▶ _Set task 1_:
Answer these questions from the excerpt about Dre and her sister Marissa:
(a) Where did the first two episodes premiere?
(b) What was hanging out of the trunk of Dre's car at the Amazon Prime activation?
(c) Who was Dre's third victim?

▶ _Source extract_:
-----

Dre reaches serial killer status (three or more kills) in just the two first episodes, both of which premiered at Paramount Theatre during SXSW. Dre kills her sister’s boyfriend (Damson Idris) with a lamp after he cheated on her sister, Marissa (Chlöe Bailey)—which caused her to die by suicide—before stuffing his body in her car’s trunk. Dre’s car later breaks down and ultimately leads to the murder of a man who fits the stereotype of a good samaritan being in the wrong place at the wrong time. He stops to help out but, to his detriment, fails to name Ni’Jah when Dre asks him who his favorite artist is.
SXSW attendees could get a closer look at the car used in the show at the Amazon Prime activation. Situated outside the Austin Motel-turned-a Texaco mini-mart featured in the show was Dre’s car, complete with a “body” wrapped in a black body bag hanging out of the trunk.
Dre’s third victim was the boyfriend of a woman who worked alongside Dre at a strip club.
While violence plays the loudest role in the first two episodes, there are also emerging underlying themes of sisterhood and connection.
“How Marissa internalizes her pain, she harms herself. And how Dre internalizes her pain, she harms others. It’s like they have this weird trauma bond, and the sisterhood, and how much they love each other—it’s almost to an obsessive point. But it’s so strong that nothing can really break it, and it’s like till death do them part,” Bailey explained of Dre and Marissa’s relationship.
While Dre seems stuck in the past and is emotionally stunted, Marissa has outgrown a lot about their adolescence. Marissa is still a Ni’Jah fan, but to a healthy degree. She’s ready to grow up, move in with her boyfriend, and even questions why Dre is still tweeting from an “old-ass” Ni’Jah stan account. When Marissa dies, Ni’Jah is the only person left who Dre feels she has a connection to, which likely explains why Dre’s violent behavior and obsession with Ni’Jah will escalate as the season goes on.

-----

▶ _Given records_:
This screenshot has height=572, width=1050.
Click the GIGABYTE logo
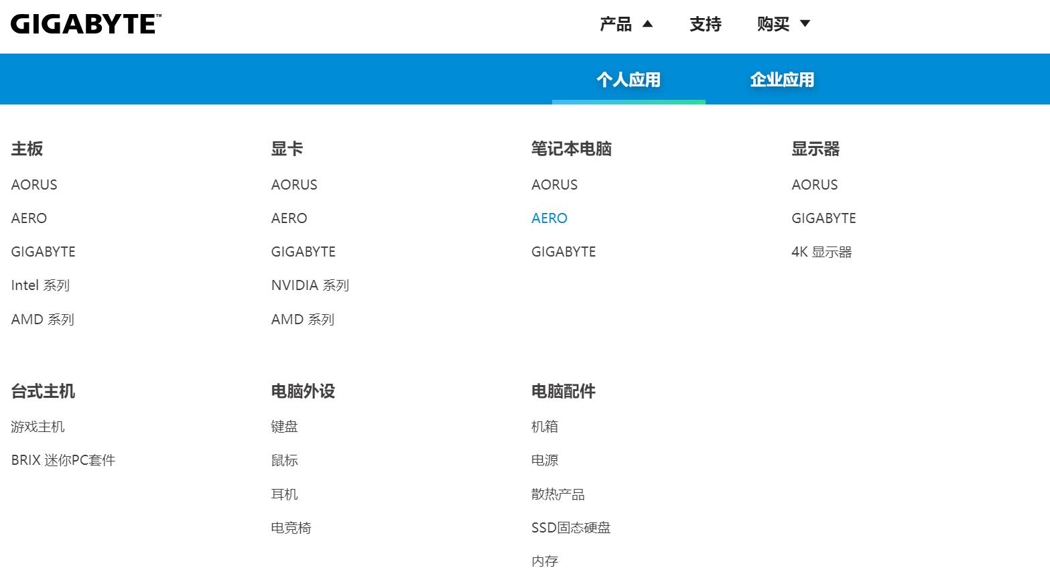pos(84,22)
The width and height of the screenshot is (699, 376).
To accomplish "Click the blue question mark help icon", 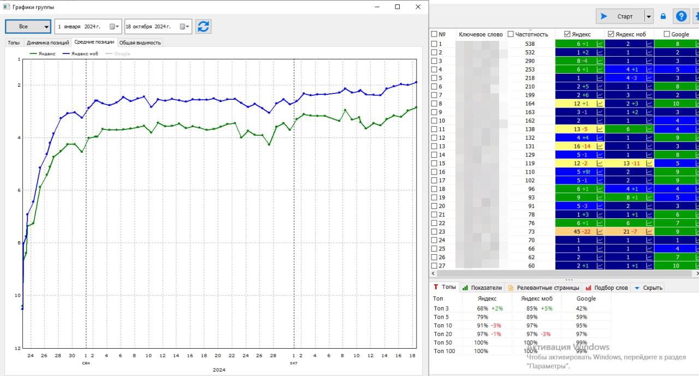I will point(681,16).
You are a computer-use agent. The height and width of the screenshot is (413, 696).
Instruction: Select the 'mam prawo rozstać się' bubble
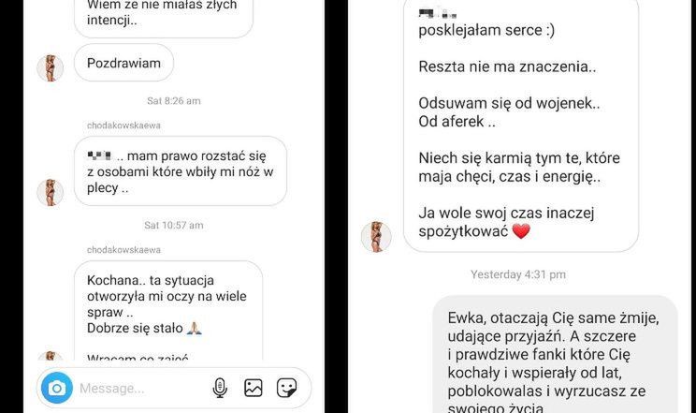point(181,171)
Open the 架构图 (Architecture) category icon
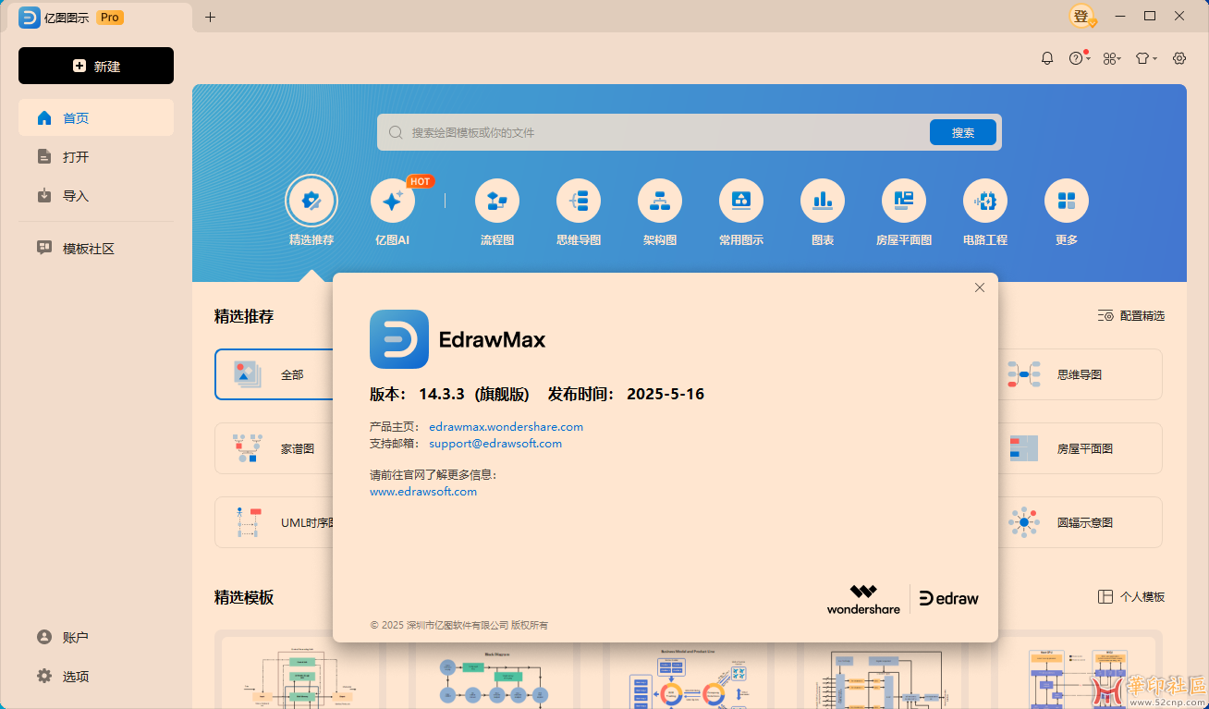This screenshot has width=1209, height=709. click(659, 201)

-----

▶ _Set task 2_: Lay out the part of the records that opens with the line containing "You are a computer-use" and runs through the end of the records as a Markdown table with the columns Row and Line, skipping blank lines. Leave the pictures out.

▶ _Exercise response 1_:
(a) At Paramount Theatre during SXSW.
(b) A "body" wrapped in a black body bag.
(c) The boyfriend of a woman who worked alongside Dre at a strip club.

▶ _Exercise response 2_:
| Row | Line |
|---|---|
| 1 | You are a computer-use agent. The height and width of the screenshot is (413, 696). |
| 2 | Instruction: Select the 'mam prawo rozstać się' bubble |
| 3 | point(181,171) |
| 4 | Open the 架构图 (Architecture) category icon |
| 5 | This screenshot has width=1209, height=709. click(659, 201) |